Aelita is certainly more of an artist’s than a cameraman’s film – a crucial difference from the classical Soviet avant-garde. The sets and costumes are impressive per se; the camerawork does nothing to enhance their effect but is intelligent enough not to spoil it. The genuine avant-garde of the designs turns into salon avant-garde on screen, more in keeping with the style of big Ufa productions.
So what does this magnificent cascade of names add up to? Merely to the fact that Aelita was – strange as it may seem – an experimental film. Not in the sense that Eisenstein or Vertov would use the word, though. Protazanov left Russia in 1918 and returned five years later to an entirely different country. He knew nothing of its people. The best way to test the new audience was to make a salad with all the ingredients possible. The audience loved it, the critics were contemptuous, a dozen actors launched their brilliant careers, and the film ended up in the canon. Well, I guess, it deserves to be there, after all.

Peter Bagrov

asst. dir: David Morskoi.
scen: Fedor Otsep, Aleksei Tolstoy, Aleksei Faiko, dal romanzo di/based on the novel by Aleksei Tolstoy (1923).
photog: Yuri Zheliabuzhskii, Emil Schünemann; asst. Aleksandr Barkovskii.

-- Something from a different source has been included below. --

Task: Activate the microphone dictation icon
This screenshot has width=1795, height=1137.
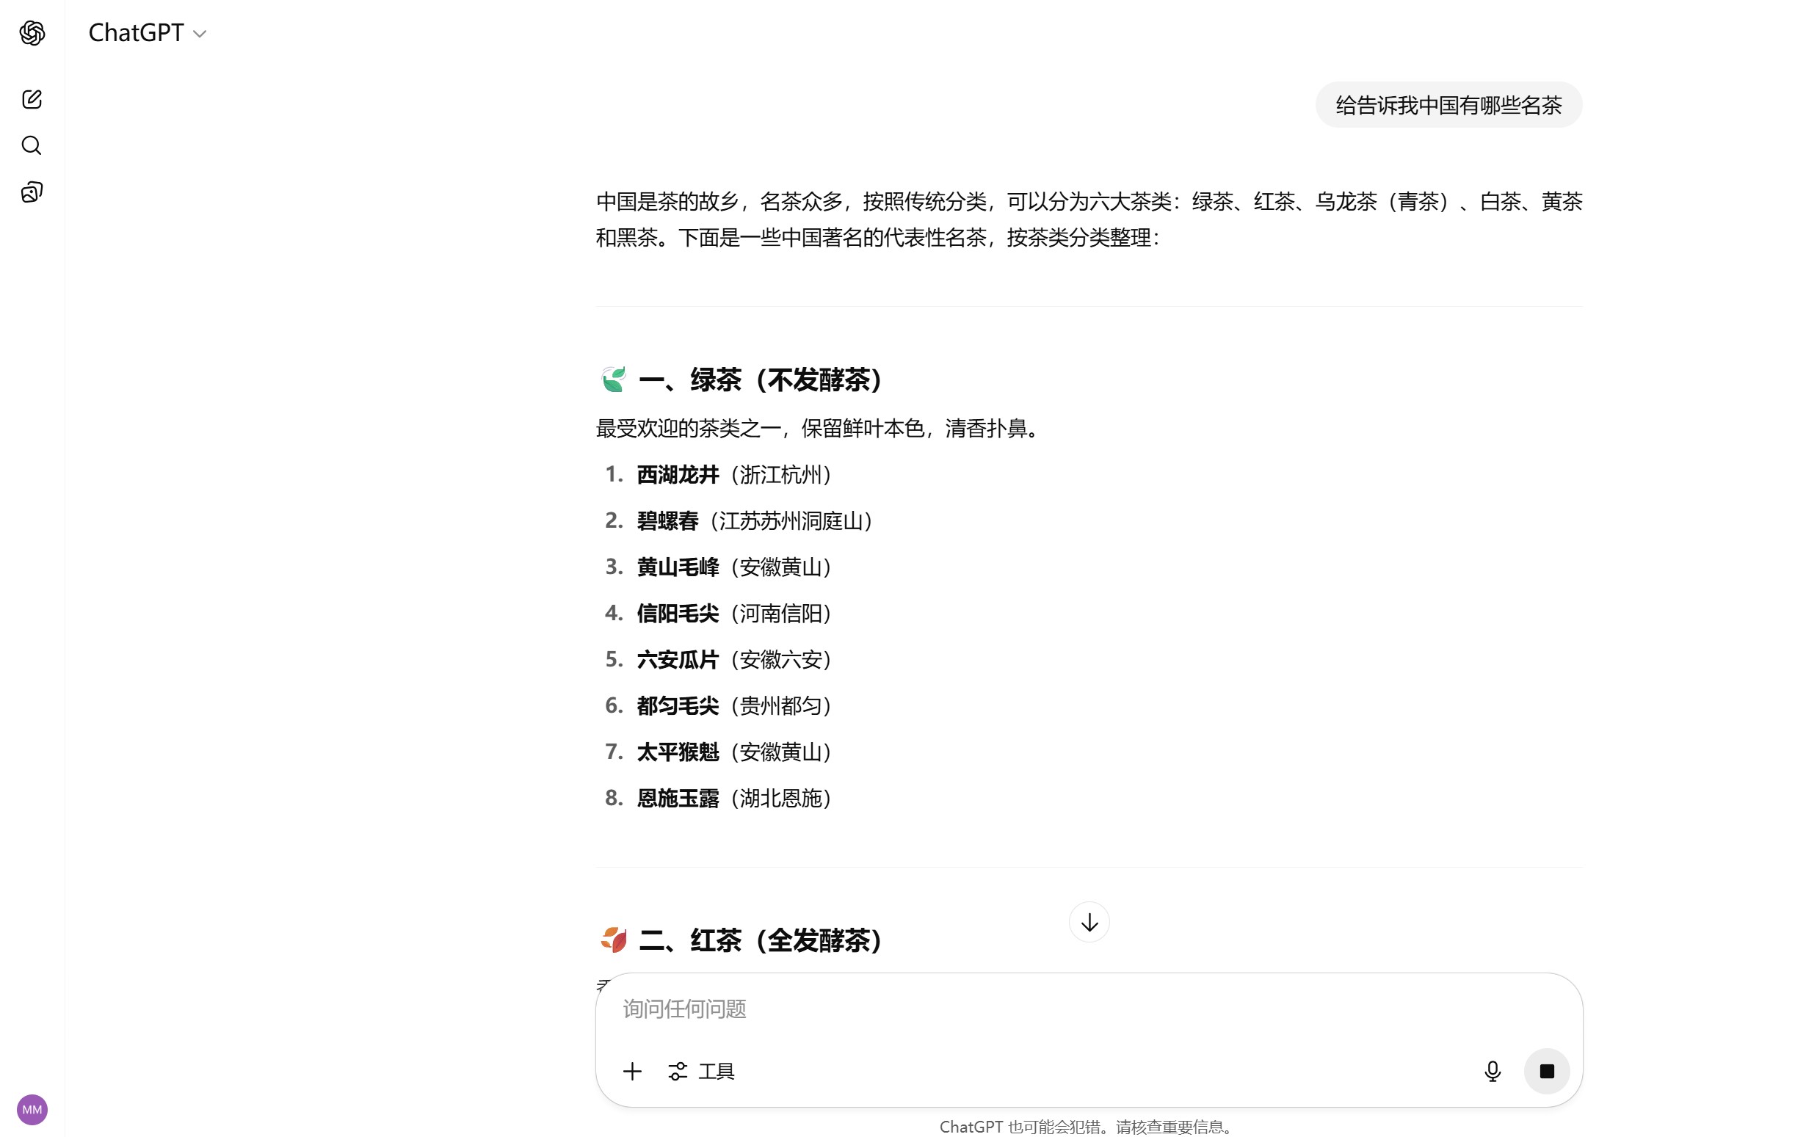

scg/des: Sergei Kozlovskii; asst. Sergei Kuznetsov (da schizzi di/based on drafts by Viktor Simov & Isaak Rabinovich).
cost: Aleksandra Ekster, realizzati da/executed by: atelier Nadezhda Lamanova, Tamara Amirova.
trucco/make-up: Nikolai Sorokin.
cast: Yulia Solntseva (Aelita), Nikolai Tsereteli (ingegnere/Engineer Los; Spiridonov), Valentina Kuindzhi (Natasha, moglie di/wife of Los), Nikolai Batalov (Gusev, soldato dell’Armata Rossa/Red Army soldier), Vera Orlova (Masha, sua moglie/his wife), Pavel Pol (Erlikh, affarista/profiteer), Nina Tretiakova (Elena, sua moglie/his wife), Igor Iliinsky (Kravtsov, il detective/sleuth), Konstantin Eggert (Tuskub, sovrano di Marte/sovereign of Mars), Yuri Zavadskii (Gor, guardiano dell’energia su Marte/keeper of Mars’s energy), Aleksandra Peregonets (Ikhoshka, schiava di Aelita/Aelita’s slave), Iosif Tolchanov (astronomo/astronomer), Sofia Levitina (presidente della commissione/chair of the house committee), Naum Rogozhin (ufficiale inglese/British officer), Lev Tumanov (tecnico della stazione radio/radio station engineer), Tamara Adelgeim, Varvara Massalitinova (vicini al funerale/neighbours at the funeral), G.K. Volkonskaya, Galina Kravchenko, Leonid Obolenskii, Elena Lenskaya, Vera Drutskaya, Viktor Latyshevskii (ospiti al ballo/guests at the bal), Vladimir Uralskii (soldato/soldier), Mikhail Zharov, Ivan Chuveliov (attori/actors in the play), Nikolai Vishniak, Nikolai Gladkov.
prod: Mezhrabpom-Rus.
uscita/rel: 25.9.1924; orig. l: 2841 m.
copia/copy: 35mm, 2298 m., 111′ (18 fps); did./titles: RUS.
fonte/source: Gosfilmofond of Russia, Moscow.